NTVNews - Berita Hari Ini, Terbaru dan Viral - 7 Apr 2026, 12:40
thumbnail-author
Winny
Penulis
thumbnail-author
Beno Junianto
Editor
Bagikan
Ilustrasi - pasien pemegang kartu Program Jaminan Kesehatan Nasional (JKN). ANTARA/HO-BPJS Ilustrasi - pasien pemegang kartu Program Jaminan Kesehatan Nasional (JKN). ANTARA/HO-BPJS (Antara)

Ntvnews.id, Jakarta - BPJS Kesehatan menegaskan bahwa ketentuan pendaftaran bayi baru lahir sebagai peserta Program Jaminan Kesehatan Nasional (JKN) masih mengacu pada regulasi yang berlaku, yakni Peraturan Presiden Nomor 82 Tahun 2018 Pasal 16.

Kepala Humas BPJS Kesehatan, Rizzky Anugerah, menyampaikan hal ini sebagai tanggapan atas kabar yang menyebut bahwa mulai April 2026 seluruh bayi yang lahir di Indonesia otomatis menjadi peserta aktif BPJS Kesehatan.

“Secara aturan, bayi tersebut harus didaftarkan dulu oleh keluarganya ke BPJS Kesehatan. Aturan tersebut sudah lama berlaku. Sebagaimana disebutkan dalam Peraturan Presiden Nomor 82 Tahun 2018 Pasal 16, bayi baru lahir wajib didaftarkan menjadi peserta Program JKN paling lama 28 hari sejak kelahirannya," kata Rizzky.

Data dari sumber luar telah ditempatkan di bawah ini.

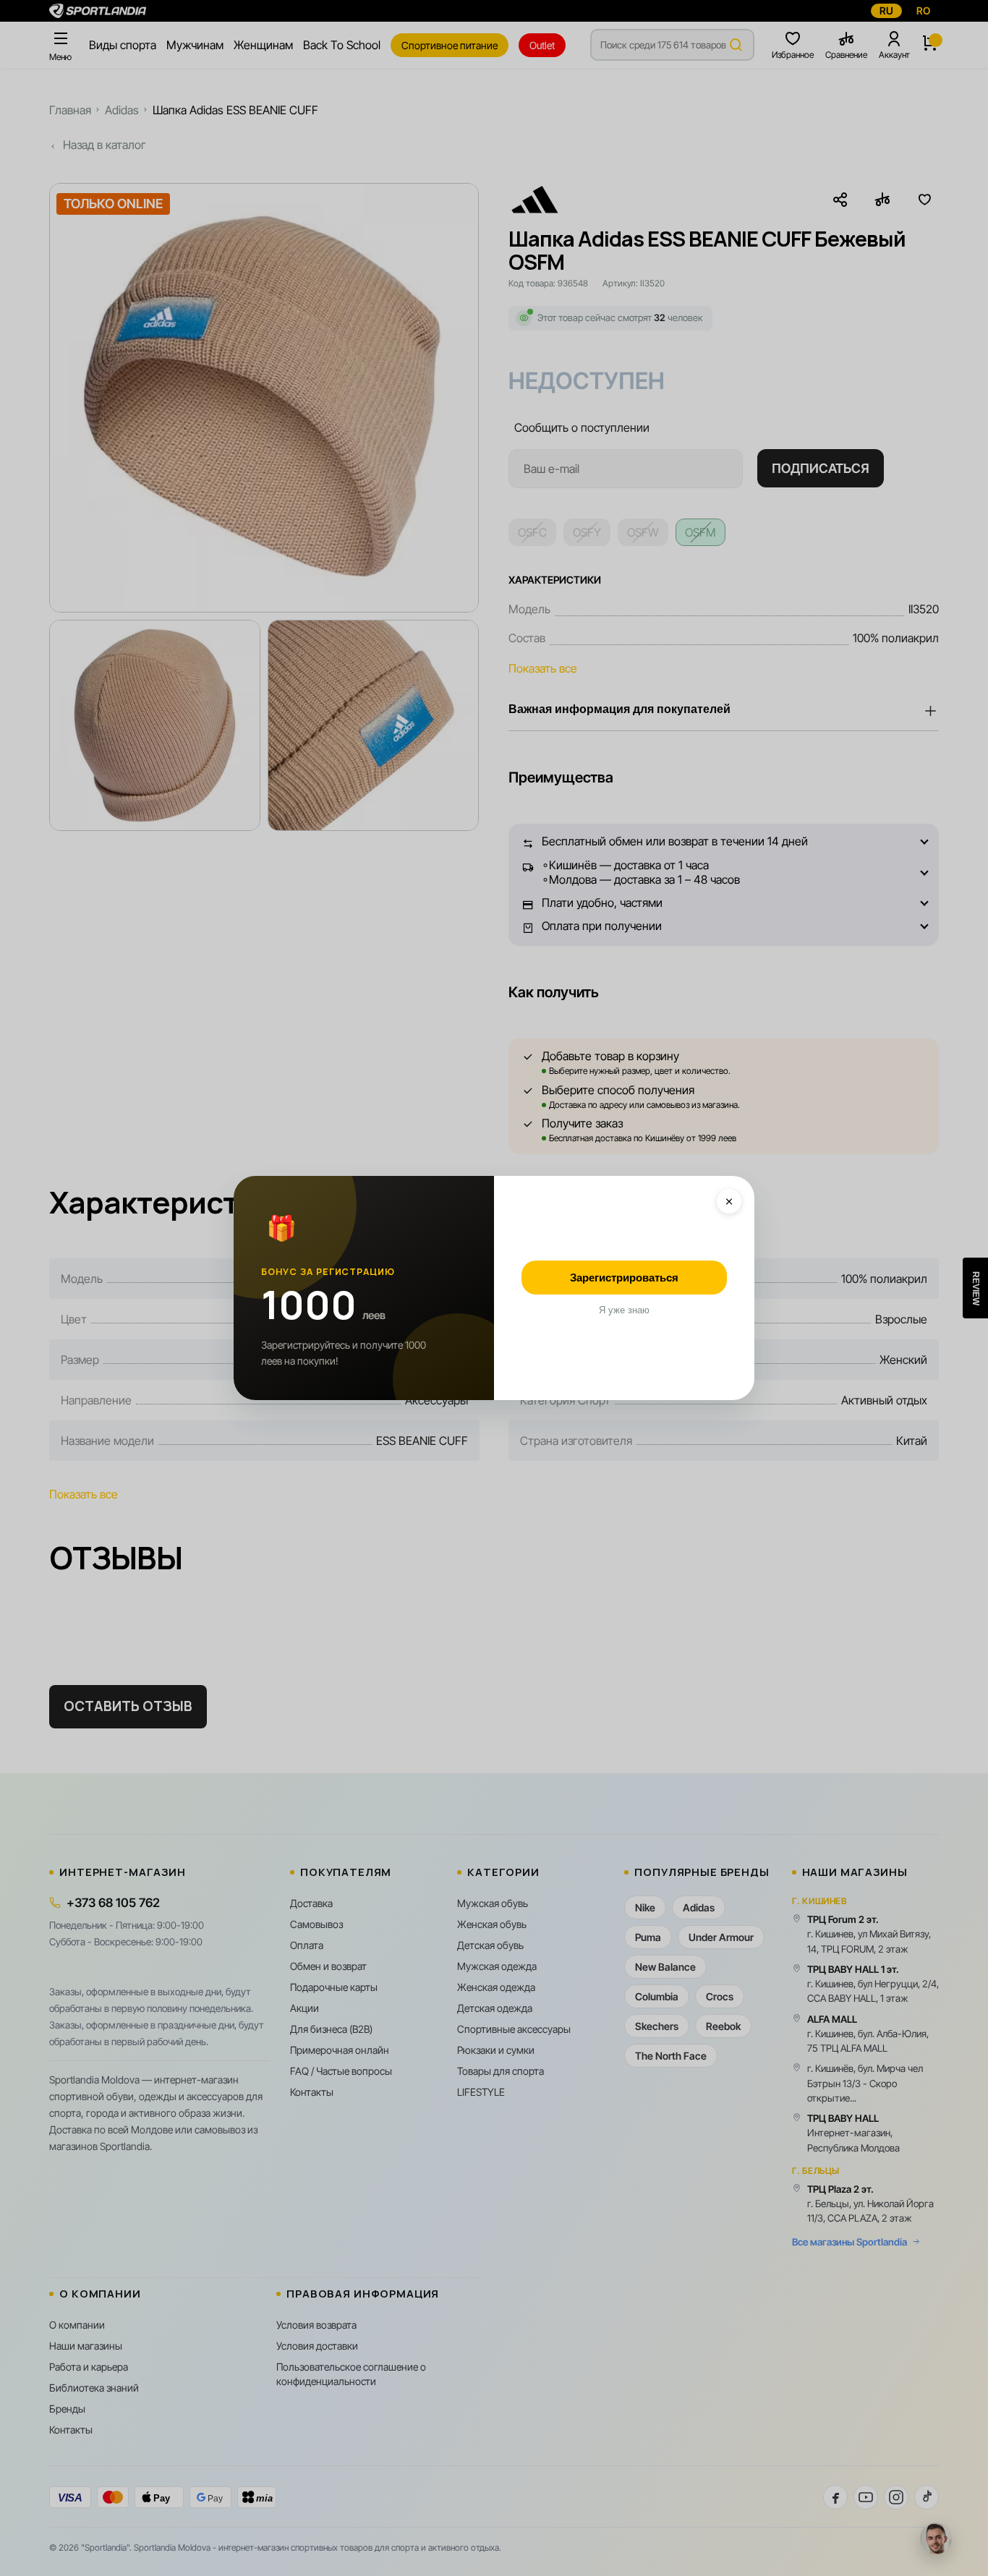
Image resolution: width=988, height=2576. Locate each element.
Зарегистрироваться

Ia menjelaskan bahwa bayi yang didaftarkan dalam rentang waktu tersebut akan langsung memperoleh status kepesertaan aktif. Proses pendaftaran pun kini dapat dilakukan secara praktis melalui layanan digital.

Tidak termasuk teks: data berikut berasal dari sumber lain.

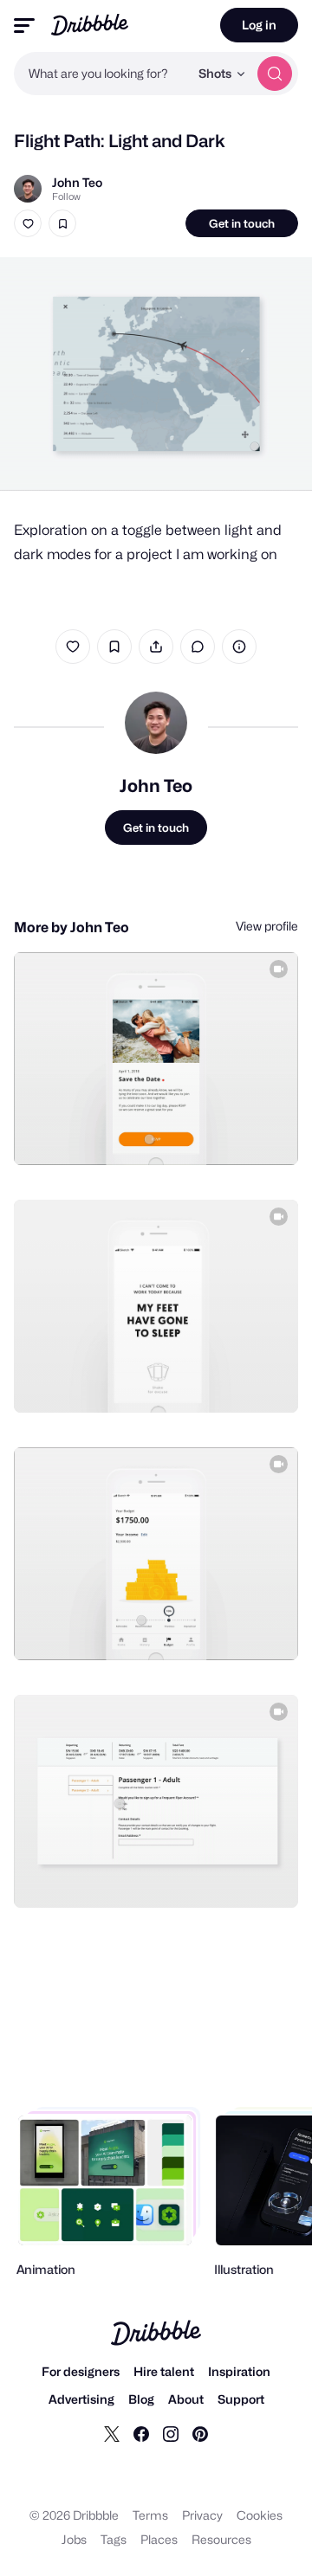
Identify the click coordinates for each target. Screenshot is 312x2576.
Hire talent (163, 2371)
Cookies (260, 2515)
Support (241, 2399)
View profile (267, 925)
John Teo (77, 182)
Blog (141, 2399)
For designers (81, 2371)
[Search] (274, 73)
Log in (259, 24)
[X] (112, 2433)
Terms (150, 2515)
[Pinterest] (200, 2433)
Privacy (202, 2515)
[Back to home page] (89, 24)
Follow (66, 196)
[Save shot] (62, 223)
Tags (114, 2539)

Masyarakat dapat mendaftarkan bayi baru lahir melalui layanan WhatsApp PANDAWA di nomor 08118165165 dengan melampirkan foto KTP ibu, Kartu Keluarga, serta surat keterangan lahir bayi. Jika pendaftaran dilakukan melewati batas waktu 28 hari, maka iuran JKN akan tetap dihitung sejak tanggal kelahiran.

Rizzky juga mengungkapkan bahwa saat ini cakupan kepesertaan JKN telah mencapai lebih dari 98 persen penduduk Indonesia, mulai dari bayi hingga lansia. Program ini berjalan dengan prinsip gotong royong, di mana iuran peserta digunakan untuk saling membantu pembiayaan layanan kesehatan.

Baca Juga: Mensos: Verifikasi 11 Juta Data PBI JKN Capai 98 Persen

“Saat ini lebih dari 98 persen penduduk Indonesia dari berbagai usia yang terdaftar Program JKN, mulai dari bayi baru lahir hingga yang sudah lanjut usia.

Program ini menganut prinsip gotong royong, yang mana iurannya dihimpun dari seluruh penduduk Indonesia," katanya.

Meski demikian, masih ditemukan masyarakat yang baru mendaftar JKN ketika sudah sakit. Oleh karena itu, BPJS Kesehatan mengimbau masyarakat untuk menjadi peserta sejak dini dan memastikan status kepesertaan tetap aktif.

Selain itu, terkait rencana integrasi sistem kepesertaan dengan portal layanan publik terpadu (INAku) milik Kementerian PANRB, BPJS Kesehatan menyatakan siap mendukung kebijakan pemerintah sesuai dengan tugas dan fungsinya.

Baca Juga: Cak Imin Pastikan Iuran BPJS Kesehatan Tidak Naik Tahun Ini

“Masyarakat juga perlu tahu, iuran peserta JKN tidak hanya digunakan untuk membayar biaya pelayanan kesehatan peserta yang sakit, namun juga dimanfaatkan untuk menjaga peserta yang sehat supaya tetap sehat melalui berbagai program promotif preventif bersama mitra fasilitas kesehatan," ujarnya.

BPJS Kesehatan berharap masyarakat dapat terus berpartisipasi aktif dalam membayar iuran sebagai bentuk gotong royong demi menjaga keberlanjutan Program JKN agar tetap memberikan manfaat di masa mendatang.